**DATA SUPPLIED:**
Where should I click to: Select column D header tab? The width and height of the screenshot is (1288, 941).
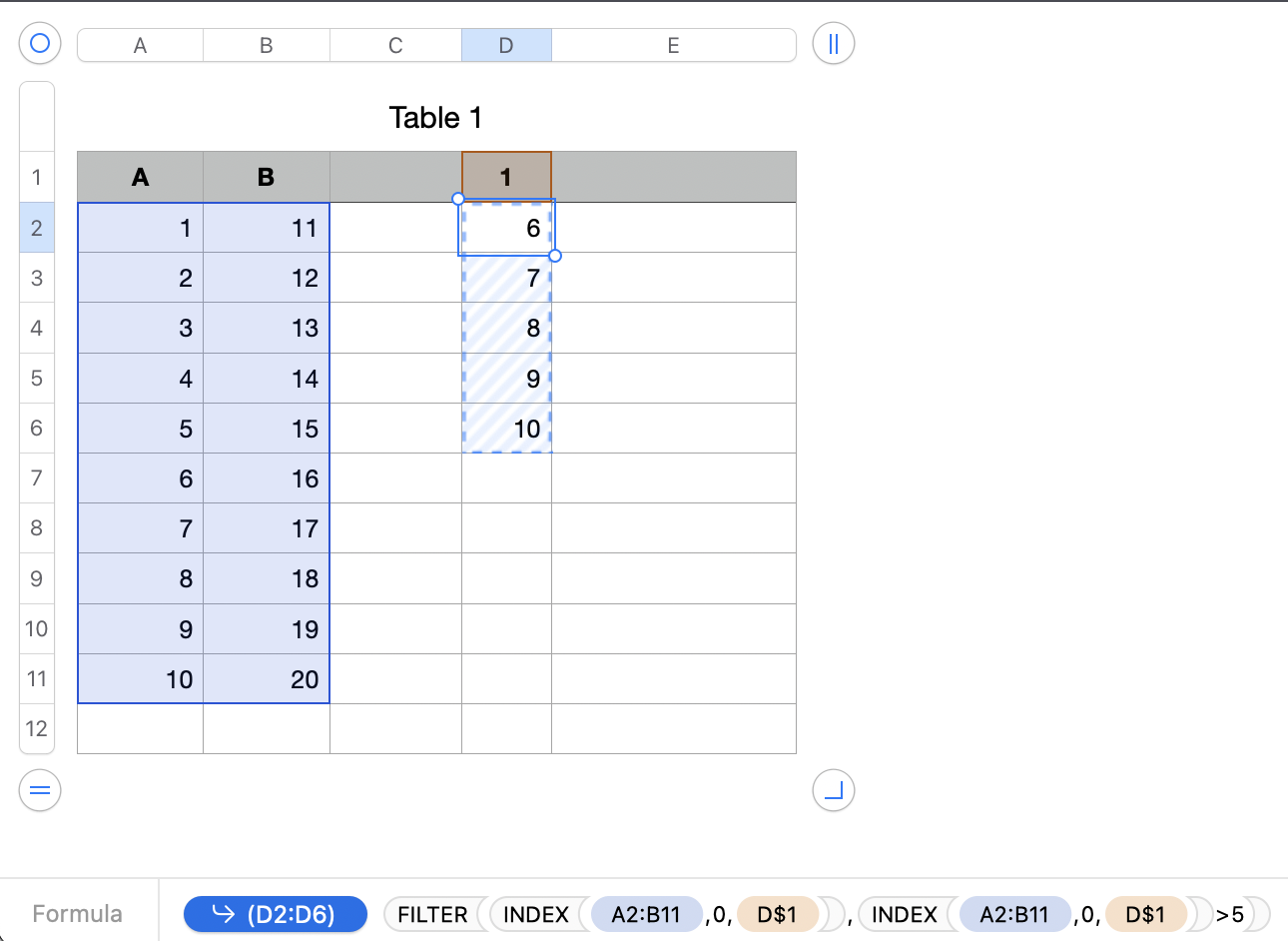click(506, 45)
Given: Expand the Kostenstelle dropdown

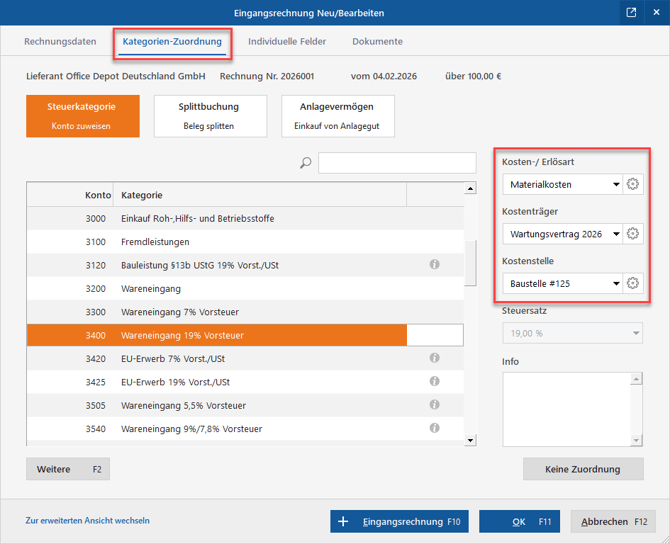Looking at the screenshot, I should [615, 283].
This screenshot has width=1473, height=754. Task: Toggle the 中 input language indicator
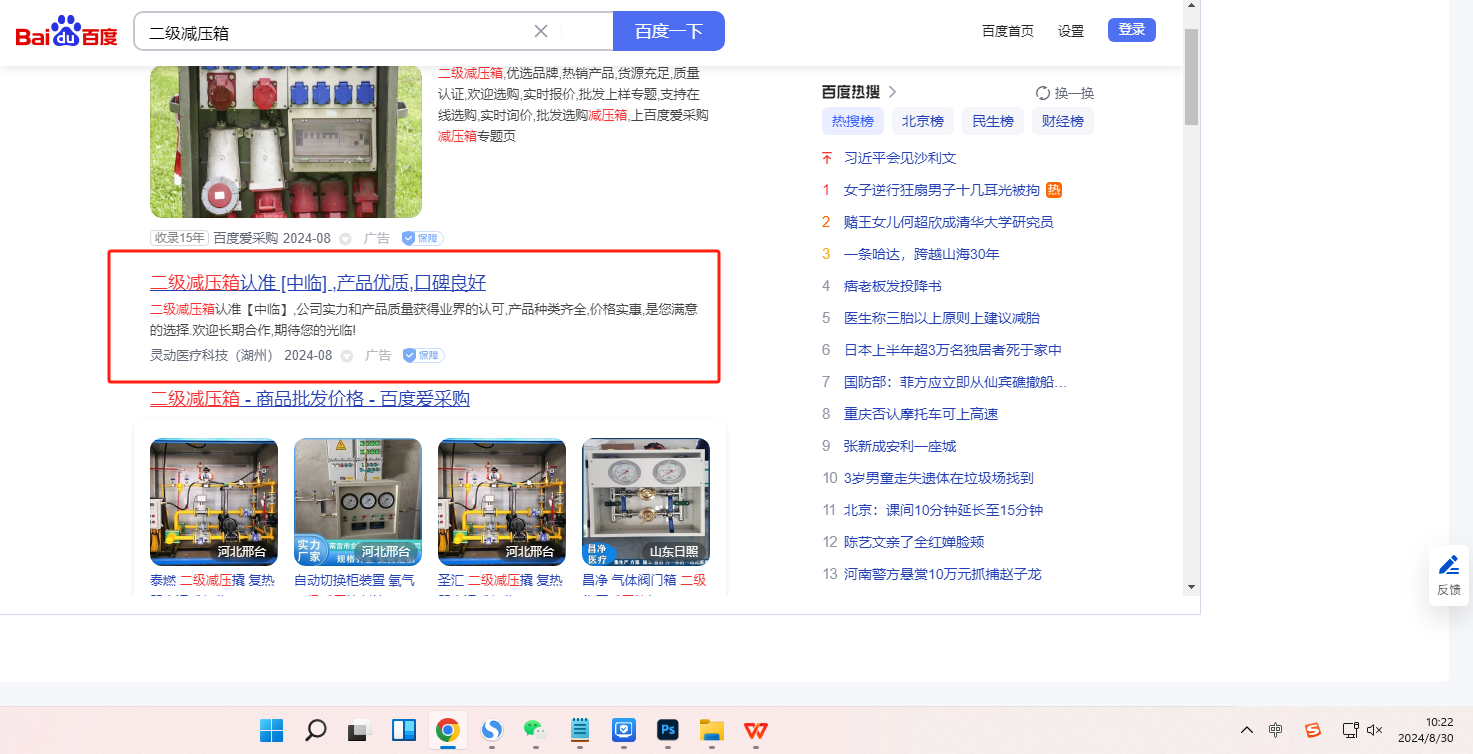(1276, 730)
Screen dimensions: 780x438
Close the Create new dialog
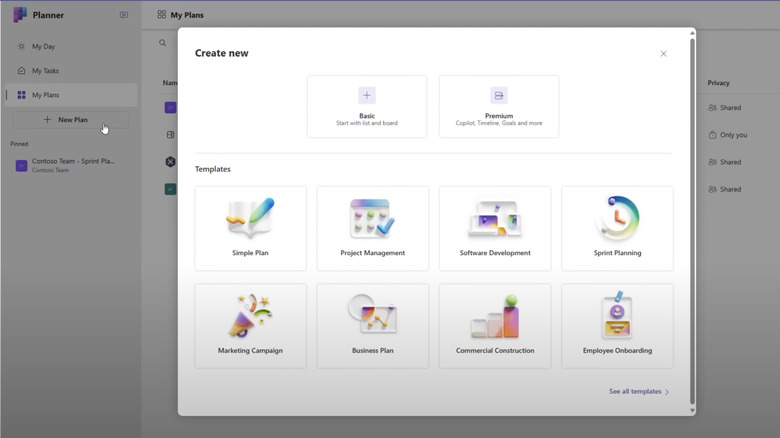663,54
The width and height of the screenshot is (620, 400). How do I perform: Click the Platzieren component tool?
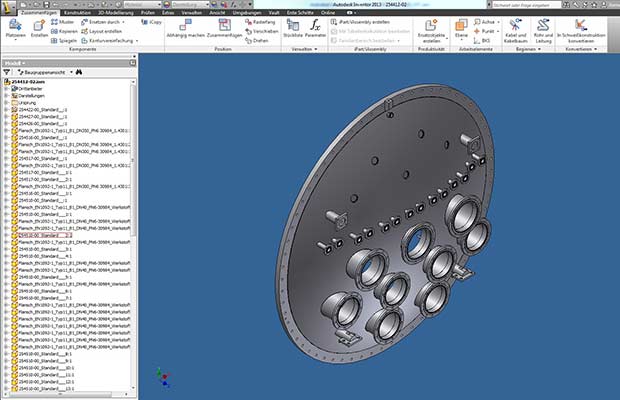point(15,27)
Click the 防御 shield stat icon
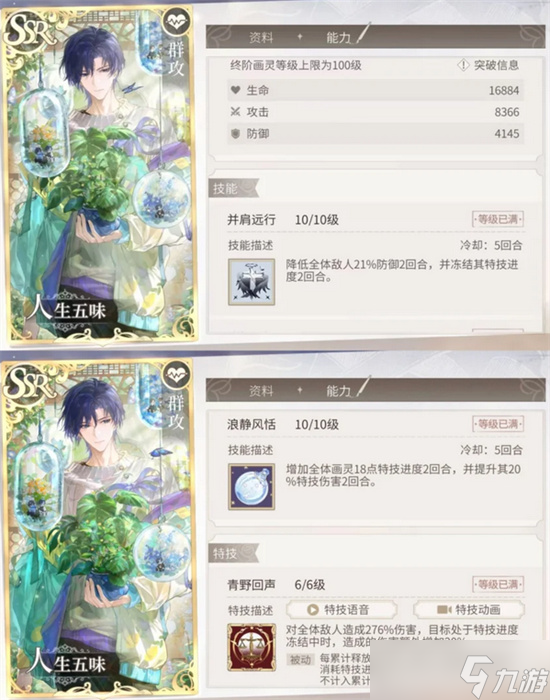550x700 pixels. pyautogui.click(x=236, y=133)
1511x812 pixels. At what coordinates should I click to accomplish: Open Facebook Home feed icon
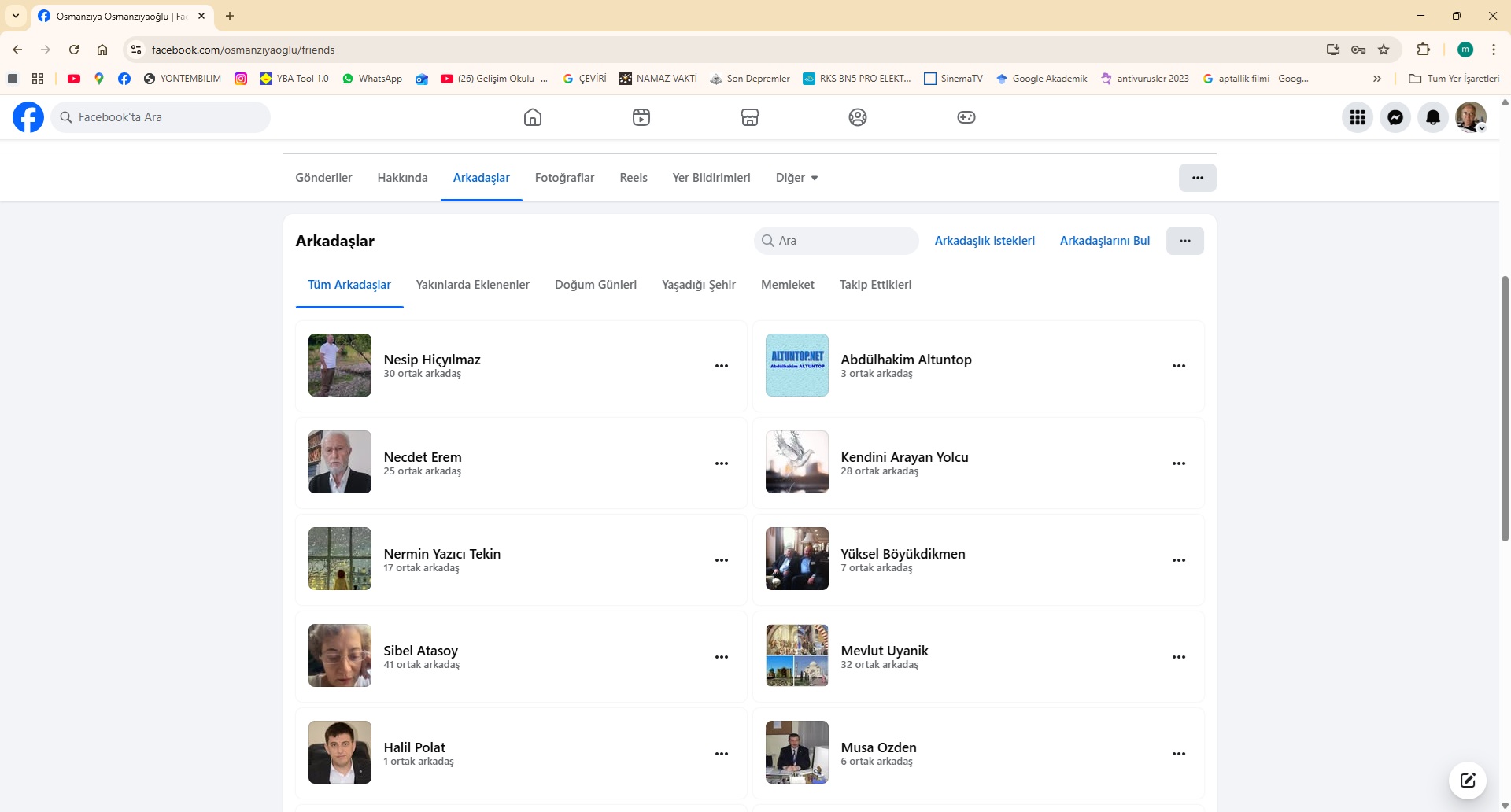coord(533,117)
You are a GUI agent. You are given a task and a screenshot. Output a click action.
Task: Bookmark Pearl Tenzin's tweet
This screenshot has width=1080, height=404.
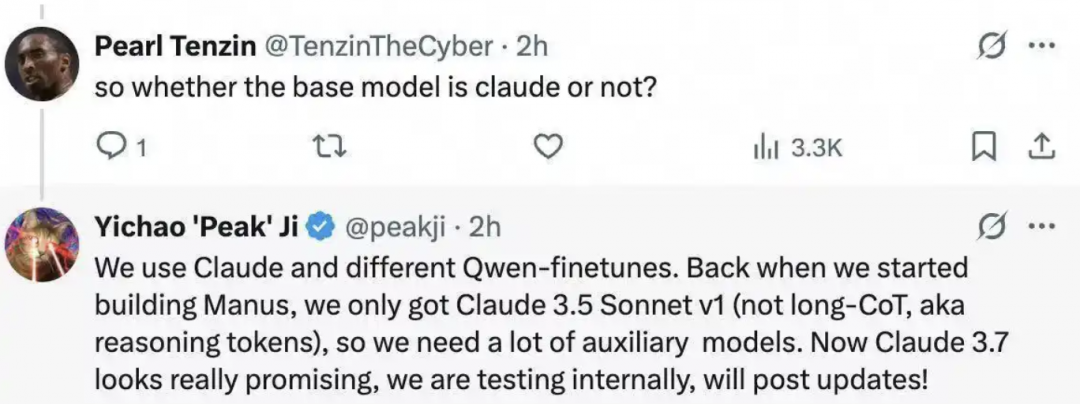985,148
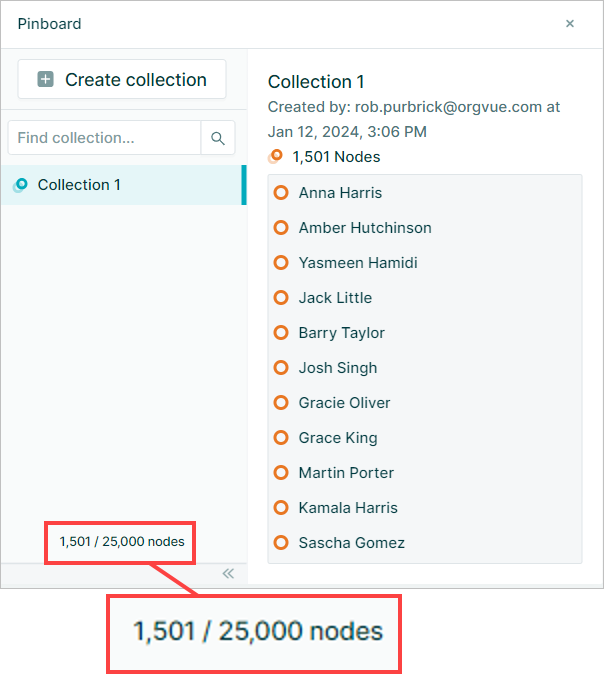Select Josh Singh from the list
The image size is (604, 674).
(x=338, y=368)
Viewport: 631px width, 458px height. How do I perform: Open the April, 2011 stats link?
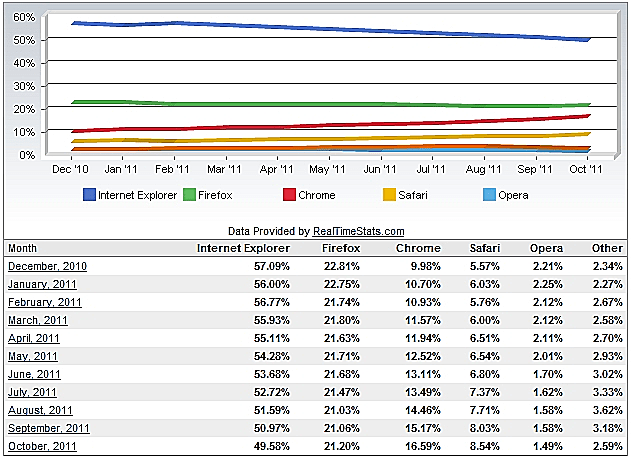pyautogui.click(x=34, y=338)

**EXERCISE:** Write the lines out again exactly, beginning at the one containing "Click the 防御 shield stat icon" and ending with the last line of the entries, but without any pictures.

**COMPLETED EXERCISE:**
Click the 防御 shield stat icon
550x700 pixels. pyautogui.click(x=236, y=133)
1511x812 pixels. At what coordinates should I click to accomplish: Open Facebook Home feed icon
coord(533,117)
You are a GUI agent. You are given a task and a screenshot. Output a click action.
Task: Bookmark Pearl Tenzin's tweet
This screenshot has width=1080, height=404.
985,148
Select Josh Singh from the list
The image size is (604, 674).
(x=338, y=368)
Viewport: 631px width, 458px height. How do I perform: Open the April, 2011 stats link?
pyautogui.click(x=34, y=338)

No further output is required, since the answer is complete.